§ WHAT IS EXPECTED:
For each line of the data below that contains "pixels", return that line.

(Saved data entries)
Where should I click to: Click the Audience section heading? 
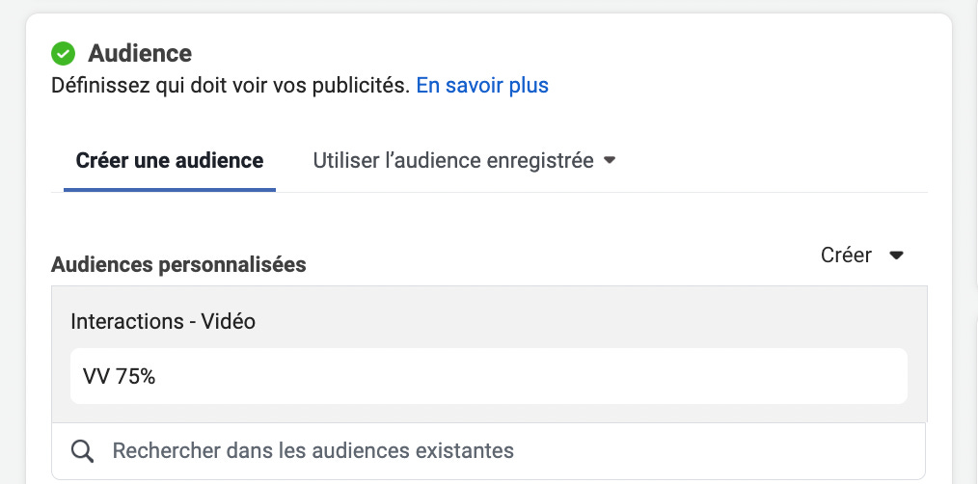[x=140, y=54]
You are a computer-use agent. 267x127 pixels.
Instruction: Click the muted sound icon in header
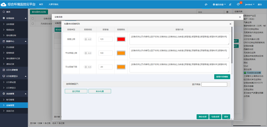pos(230,4)
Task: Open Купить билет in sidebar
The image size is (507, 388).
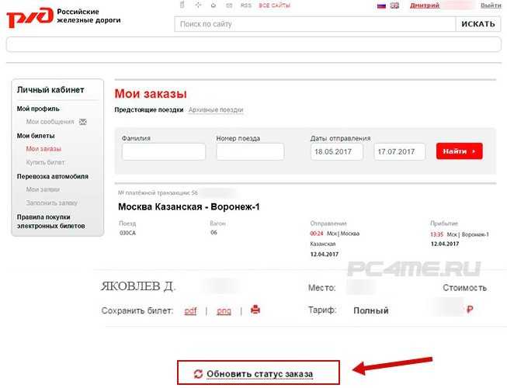Action: coord(45,162)
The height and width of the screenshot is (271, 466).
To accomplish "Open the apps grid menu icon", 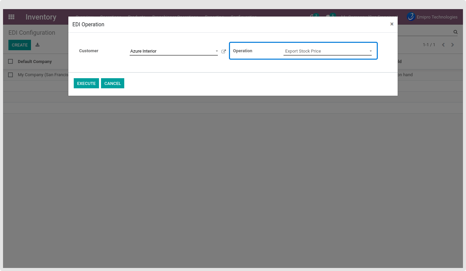I will pyautogui.click(x=11, y=17).
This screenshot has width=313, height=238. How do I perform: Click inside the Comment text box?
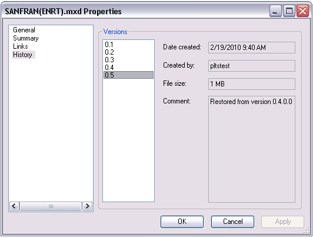point(252,149)
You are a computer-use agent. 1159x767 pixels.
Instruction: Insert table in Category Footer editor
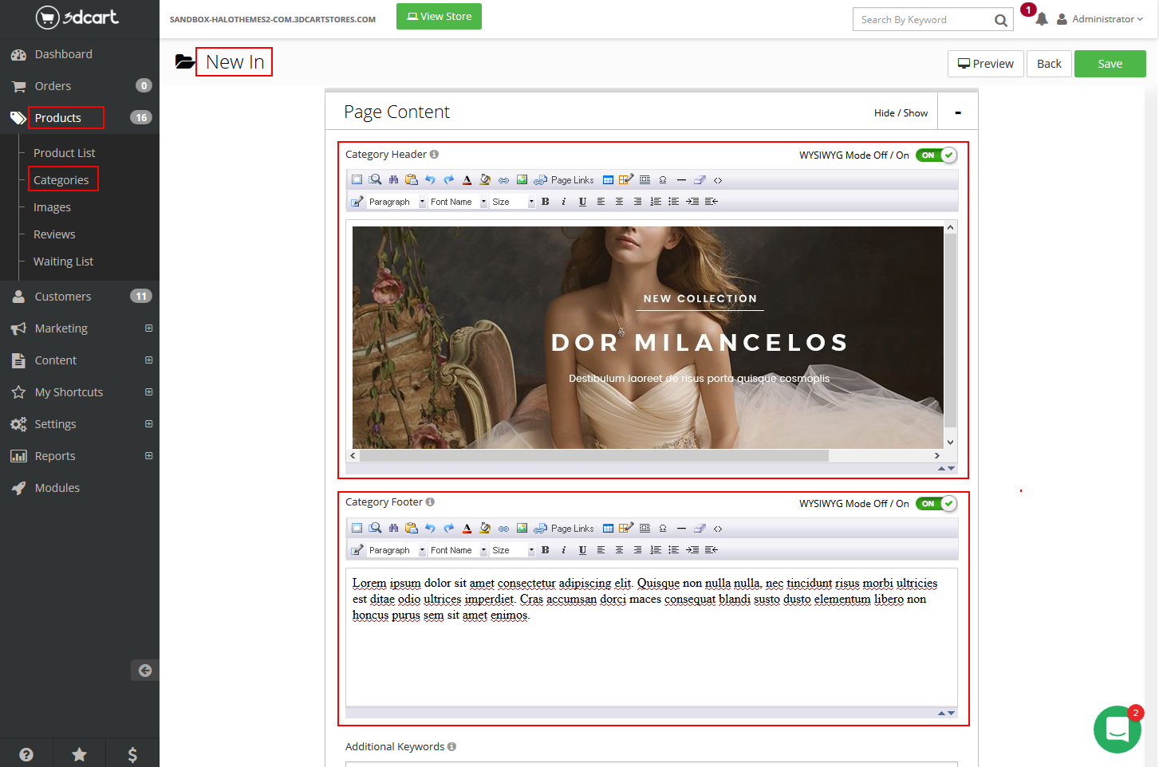pos(608,529)
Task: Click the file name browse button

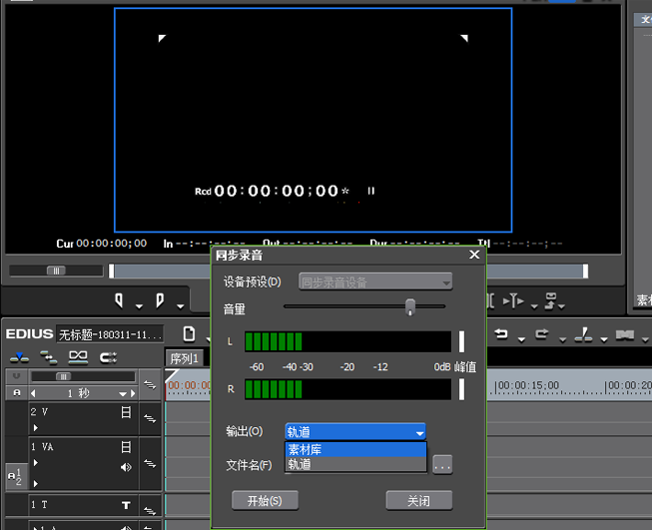Action: coord(442,465)
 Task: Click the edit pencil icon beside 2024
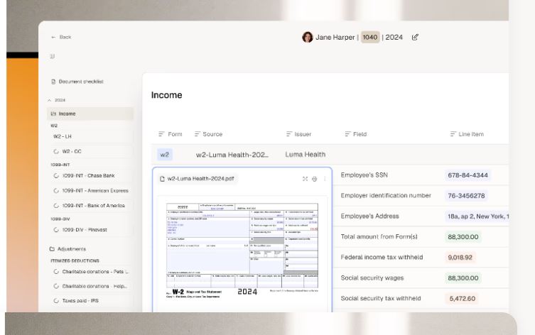click(415, 37)
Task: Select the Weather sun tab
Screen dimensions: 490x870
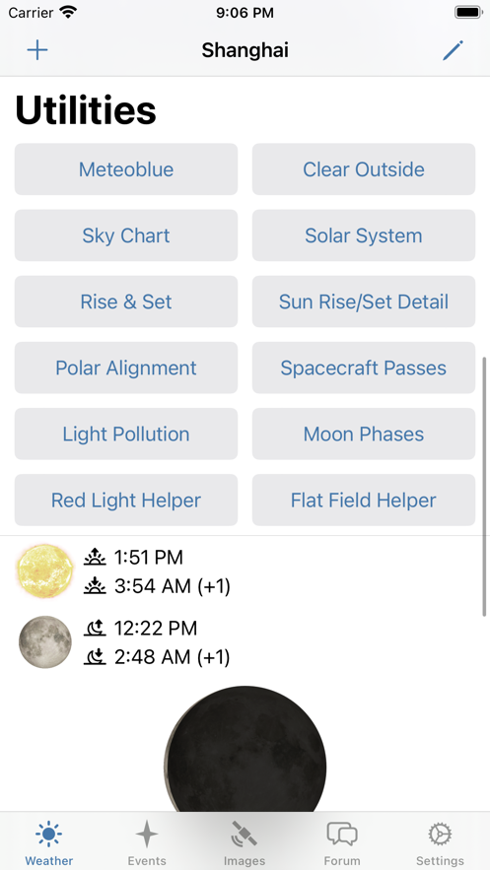Action: click(x=49, y=842)
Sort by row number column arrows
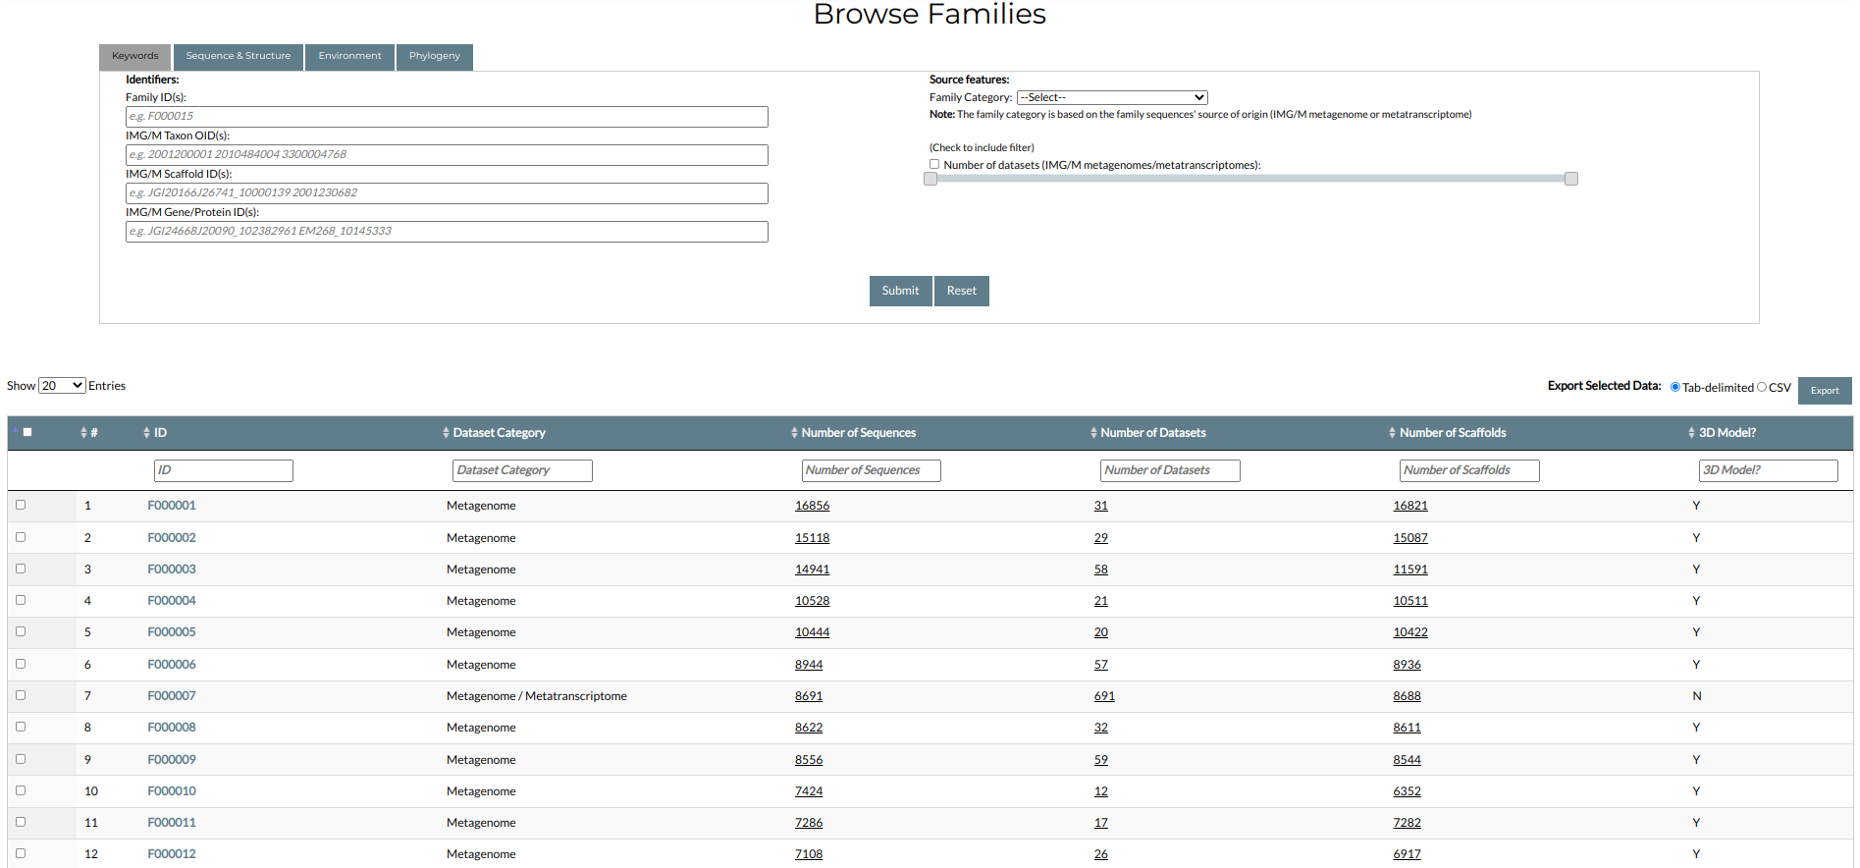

§ ANSWER TO THIS TASK:
You are a computer-use agent. 267x127 pixels.
You are a computer-use agent. 1159x767 pixels.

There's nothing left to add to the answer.